REQUIRED WORK: Copy the entries below word for word, leaving out the pictures.

Extracted data entries:
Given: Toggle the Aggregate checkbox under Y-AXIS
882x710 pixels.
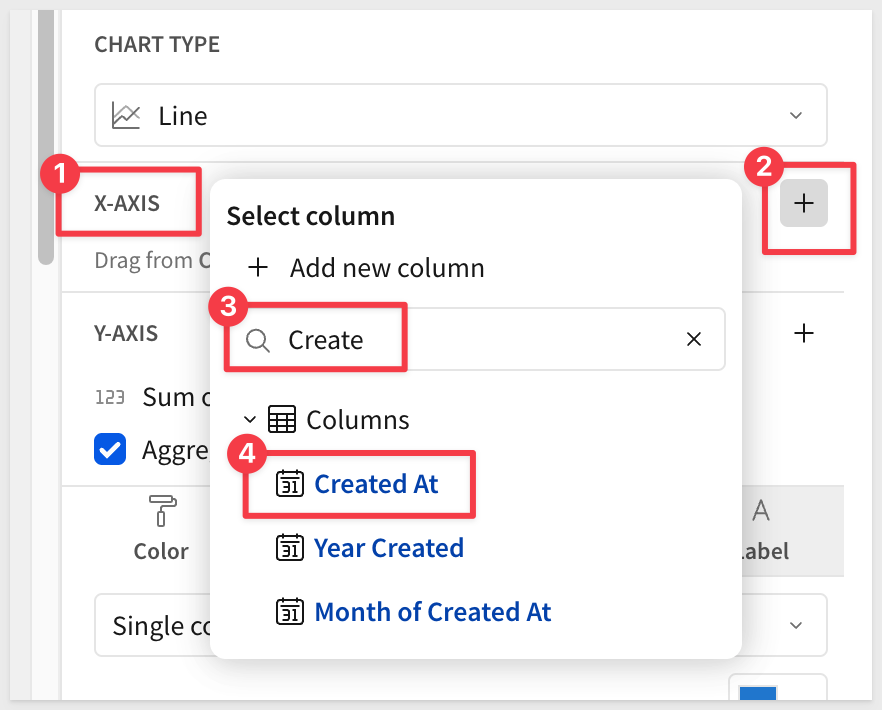Looking at the screenshot, I should tap(110, 449).
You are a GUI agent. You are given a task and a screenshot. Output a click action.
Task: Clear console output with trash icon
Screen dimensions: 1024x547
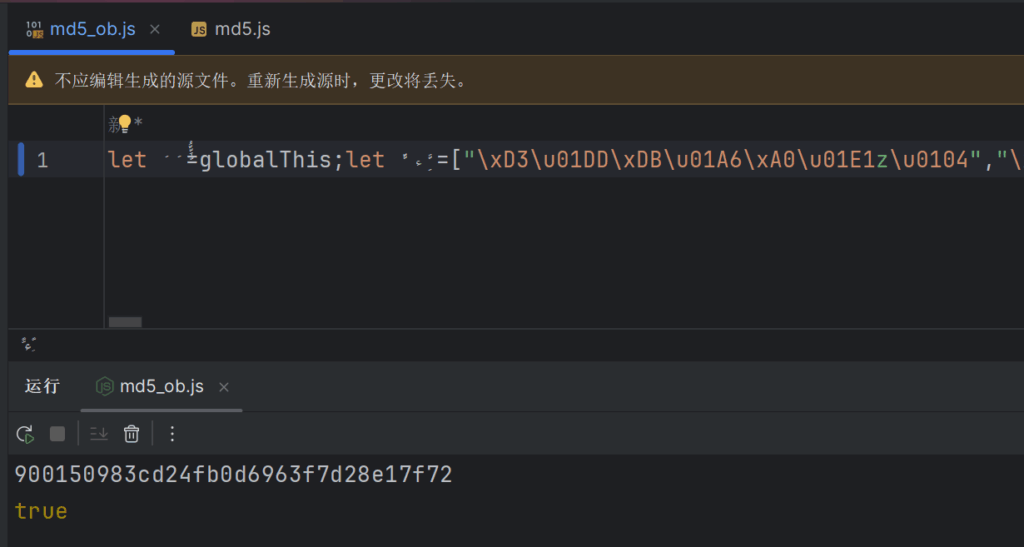coord(131,434)
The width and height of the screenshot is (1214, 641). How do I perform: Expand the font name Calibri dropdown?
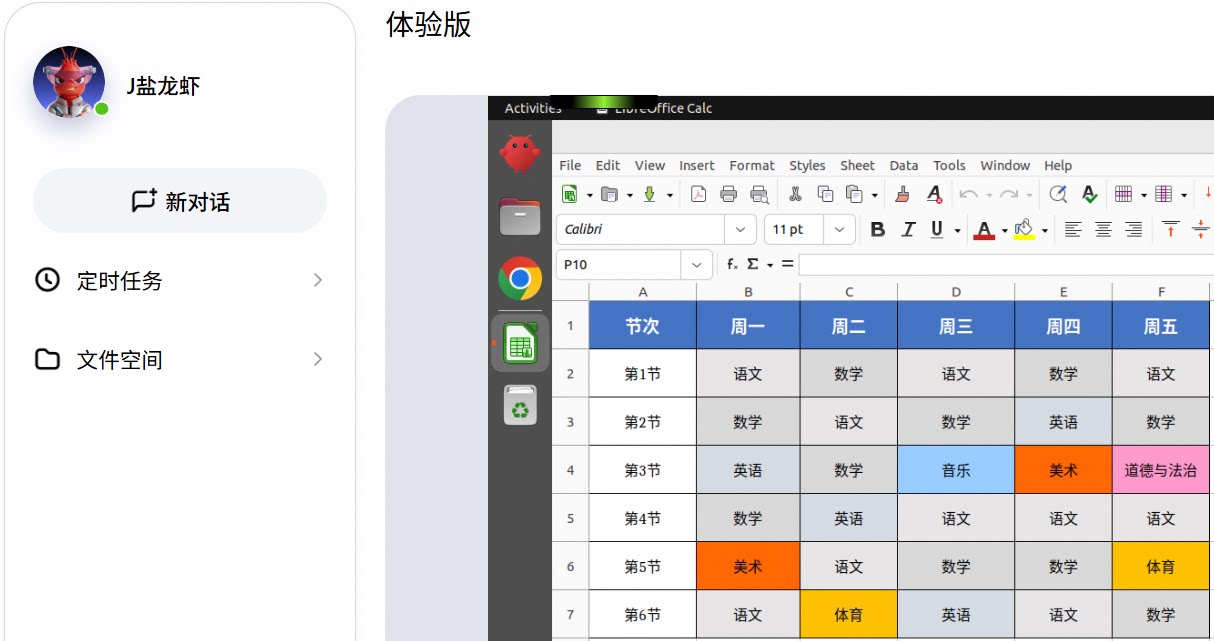click(x=740, y=230)
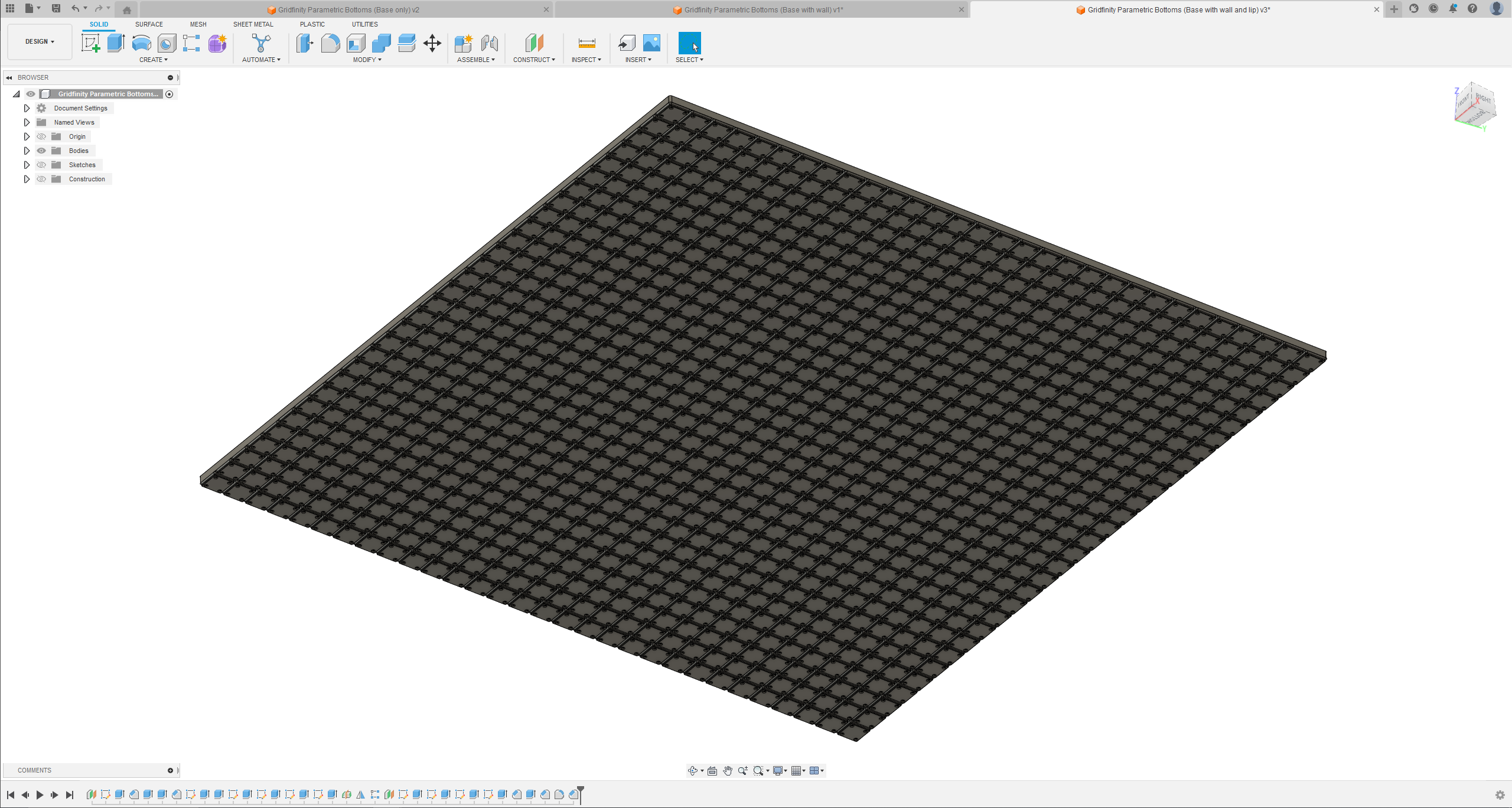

WRITTEN ANSWER:
Given: Toggle the Aggregate checkbox under Y-AXIS
882x710 pixels.
Looking at the screenshot, I should tap(110, 449).
You are a GUI agent. You are given a task and a screenshot. Output a click action.
Task: Clear console output with trash icon
Screen dimensions: 1024x547
coord(131,434)
The width and height of the screenshot is (1214, 641). How do I perform: Expand the font name Calibri dropdown?
click(x=740, y=230)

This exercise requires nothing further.